Available data:
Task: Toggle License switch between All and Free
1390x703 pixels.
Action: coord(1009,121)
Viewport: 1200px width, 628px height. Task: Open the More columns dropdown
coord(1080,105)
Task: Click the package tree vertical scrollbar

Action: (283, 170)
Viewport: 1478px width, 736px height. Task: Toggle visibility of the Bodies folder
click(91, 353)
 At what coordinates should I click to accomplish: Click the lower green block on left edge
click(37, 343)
---
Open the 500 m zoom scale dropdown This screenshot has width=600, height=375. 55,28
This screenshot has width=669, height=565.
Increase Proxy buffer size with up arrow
---
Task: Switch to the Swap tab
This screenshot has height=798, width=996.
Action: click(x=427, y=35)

What is expected:
In the entries above, find the line with "Open the 500" and the line with "Increase Proxy buffer size with up arrow", then restate word for word both of them and every line between, with nothing more.

Answer box:
Open the 500 m zoom scale dropdown This screenshot has width=600, height=375. 55,28
This screenshot has width=669, height=565.
Increase Proxy buffer size with up arrow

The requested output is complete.